REQUIRED ACTION:
Your output should be the lines from the one with "Where should I" through the last line of the records below, exactly as written, minus the pictures.

(Dataset excerpts)
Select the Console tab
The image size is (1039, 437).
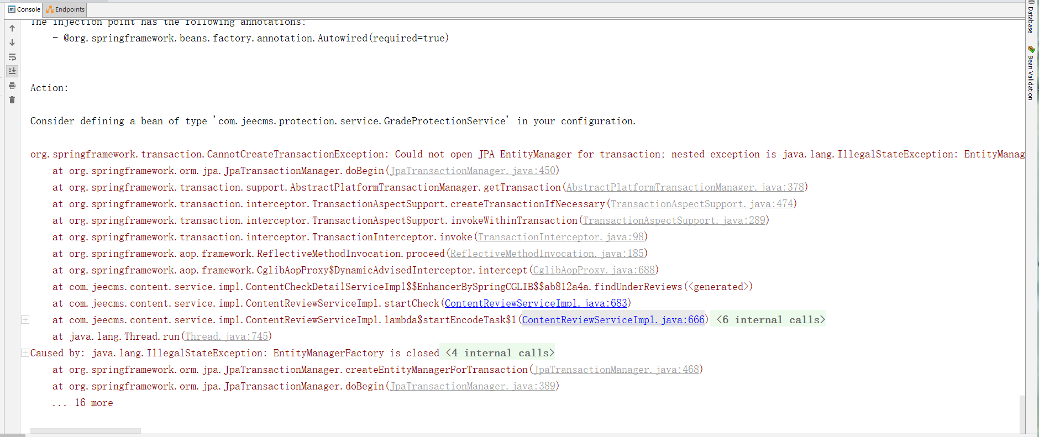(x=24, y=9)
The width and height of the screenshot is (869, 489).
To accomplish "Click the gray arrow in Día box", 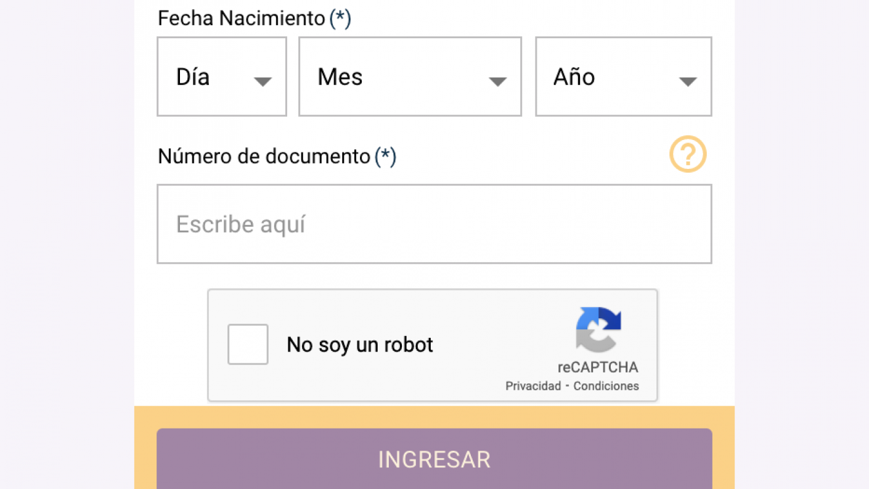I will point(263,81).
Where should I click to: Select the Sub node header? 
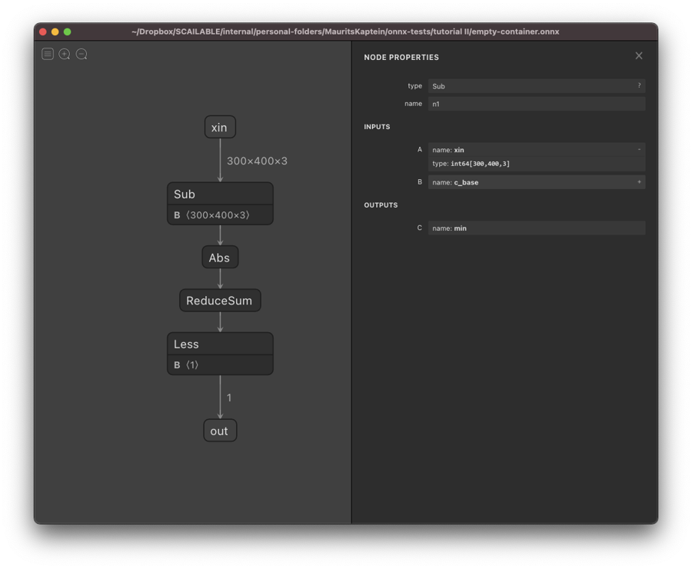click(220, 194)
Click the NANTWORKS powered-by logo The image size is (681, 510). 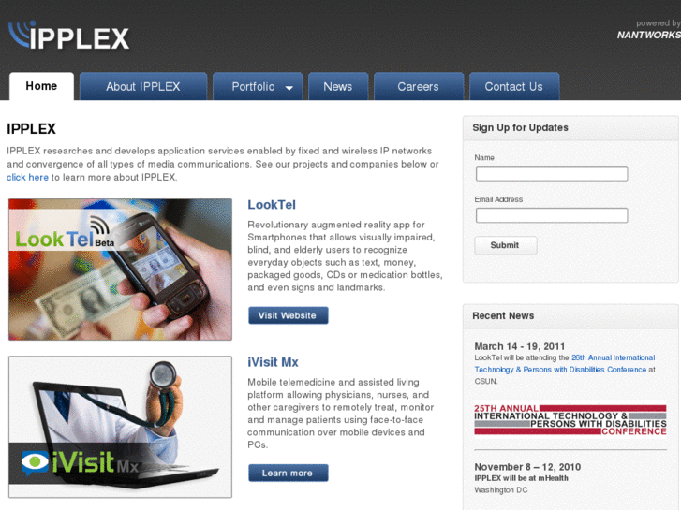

SOLUTION BELOW:
Where should I click to: Select the Sub node header? 
click(220, 194)
Click the NANTWORKS powered-by logo The image size is (681, 510). 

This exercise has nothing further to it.